And that capacitor gives rise to this RC thing that we are seeing. This is RL, this is RL, VS, VS. And let's say, just as up there, at time T=0 I get a transition like so, a falling transition from say 5 volts to 0 volts at the node A.
This is VA here. That is shown up there. And VB -- We had expected that VB would look like this. We expected VB to be instantaneous and looking like that, but instead because of the capacitor VB looks like this.
And remember, again, this is of the form 1-e^-t/RC. And we will write down the answers by inspection. From this let me draw the connection to circuit delay by showing you another little graph here t, VB, zero.
And what I am going to show you, this is 5 volts. And so the output goes like this from close to zero to 5 volts. It is close to zero. Because, at least with the inverters we have been seeing in lab and so on, the RON for the inverter is very, very small compared RL.
So it is virtually zero down here. And so what is the delay? I mentioned there are two delays of interest. One is the rising delay. That is the logical value at the end, if I wait a long enough period of time, is a logical one.
Delay is simply defined as starting from here how long does this output take to get to a valid one? At what voltage here can I say that this transition corresponds to a logical one? At what voltage here can I say that that represents a valid one? Any ideas? Yes.
It depends on the discipline, bingo. So it depends on the discipline. Now let's get more specific. Since it depends on the discipline, at what value based on something in the discipline can I say this thing is a logical one? This is an output remember.
VOH, bingo. There is some VOH somewhere. And it takes some amount of time to get to a valid logical one output, ergo there is your delay. This is tR. And I call this the rising delay of the inverter X.
It is interesting that the rising delay of inverter X, based on our model, depends on the parameters of this inverter and the parameters of whatever it is driving.

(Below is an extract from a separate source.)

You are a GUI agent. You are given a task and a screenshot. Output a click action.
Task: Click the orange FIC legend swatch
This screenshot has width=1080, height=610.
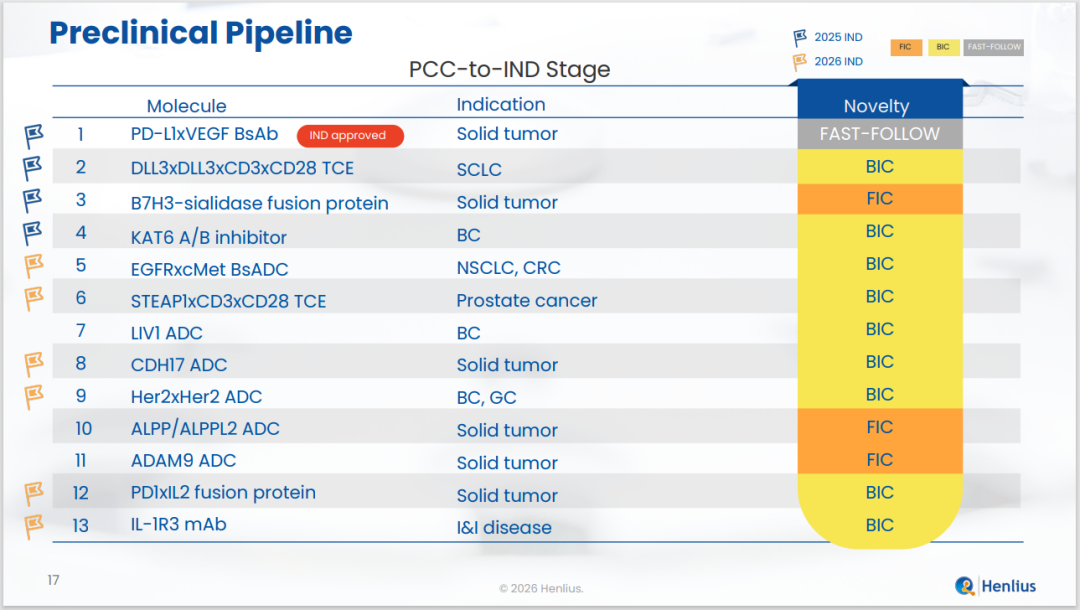click(907, 47)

So remember that the delay is not necessarily just the property of the inverter itself, but it depends on the context.
If I stick my inverter before another inverter like this, it is the capacitance on that inverter by our model that tells me what the delay is going to look like, of course in addition to RL. And we will do the math in a few seconds.
By the same token, if I had this wire connecting not to one inverter but going to ten other inverters, I expect to have a capacitance equal to ten times CGS. And so therefore this thing should rise even more slowly, correct? The more capacitance on here the slower it rises up.
Simple. If I put more and more load on this line by putting more and more MOSFETs on that line, more and more inverters this will rise slower. In our example I just have one, so let's go ahead and compute the delay.
This is called the rising delay of X. That says that for this node here to go from its output value to a valid one, which is VOH how long does it take? Notice that if this capacitor was zero then you would have seen an instantaneous transition.
If you have an instantaneous transition then notice that the rising delay was zero. That was the model we had looked at up until learning about capacitors. So let's go ahead and compute the number.
I can draw an equivalent circuit for computing a rising delay. The equivalent circuit for the rising delay looks like the following. The VS voltage source, with a resistor RL and a capacitor CGS, because when I turn this guy off, this guy has gone off, and so as far as the rise time of this node is concerned I can look at this circuit, ground through CGS through RL through VS back to ground.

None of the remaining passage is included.